Name used by many fictional Marvel Comics characters

Hurricane is a name used by several fictional characters appearing in American comic books published by Marvel Comics.

The characters are unrelated and include a western gunslinger, superheroes, and supervillains.

==Fictional character biography==
===Harry Kane===
Hurricane (Harold "Harry" Kane), created by Stan Lee and Dick Ayers, was an enemy of the Two-Gun Kid. Originally the leader of a bandit gang defeated by The Kid, he gained superhuman speed from drinking an Indian shaman's potion. Later, the time travelling West Coast Avengers battled Hurricane and the group of outlaws he belonged to; he battled Tigra, but was defeated along with his partner Rattler and taken into custody.

===Makkari===

The Golden Age character Hurricane was retconned as an identity of the Eternal Makkari.

===Albert Potter===
Hurricane (Albert Potter) was an enemy of Captain Britain and a former meteorologist. A weather experiment gave him strong weather and energy manipulating powers. He initially clashed with Captain Britain, but was defeated and incarcerated in Darkmoor Prison. While jailed, Potter agreed to participate in medical experiments, which gave him the ability to mentally control others. Despite this, he was eventually defeated by the combined forces of the Q7 and Gene Dogs teams. He subsequently reformed and emigrated to the United States.

===Dark Riders version===
Hurricane was a member of the second incarnation of the Dark Riders and a mutant with the power to summon powerful gusts of wind.

Hurricane was one of the Riders who broke Cyber out of prison, and the two seemed to have some anger towards each other though they had just met. During an attempted adamantium bonding process, Wolverine rejects the adamantium, exploding the tank and sending shards of adamantium flying. Hurricane is impaled by adamantium shrapnel and dies instantly.
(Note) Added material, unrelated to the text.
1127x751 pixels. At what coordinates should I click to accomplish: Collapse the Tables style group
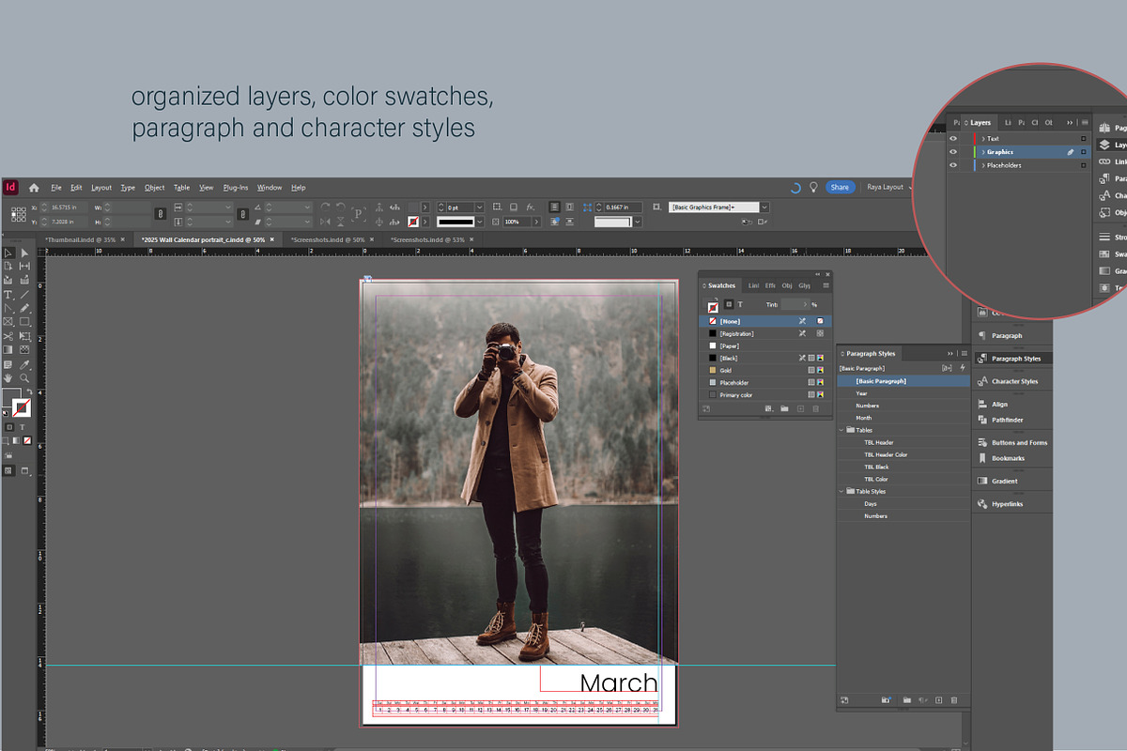(x=842, y=430)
Hurricane, along with several of his fellow Dark Riders, is resurrected via the Transmode Virus to serve as part of Selene's army.

===Civil War version===
A new Hurricane character was introduced in the Civil War: The Initiative one-shot. He has an inhuman resistance to damage and an unusual intellect which he used to design his own special "gear", which apparently grants him his powers. It is also mentioned that Hurricane had only been a superhero for nine months and three days when the story began. As an unregistered superhuman, he is confronted by the Thunderbolts.

==Powers and abilities==
Albert Potter can perform aerokinesis. He is dependent on his special suit to keep him from losing control of his abilities.

The Dark Raiders version of Hurricane can produce gale-force winds.

==Other versions==
===Marvel Zombies 5===
An alternate universe version of Harry Kane / Hurricane appears in Marvel Zombies 5. This version runs a saloon with his daughter Jacali. After being killed in battle, Kane transfers his powers to Jacali, who continues his legacy.

===Ultimate Marvel===
An unnamed original incarnation of Hurricane appears in the Ultimate Marvel imprint. This version is a North Korean member of the Liberators who gained her powers from surgical alteration. Hurricane is killed by Quicksilver, who tears her body apart by forcing her to move at speeds beyond her limits.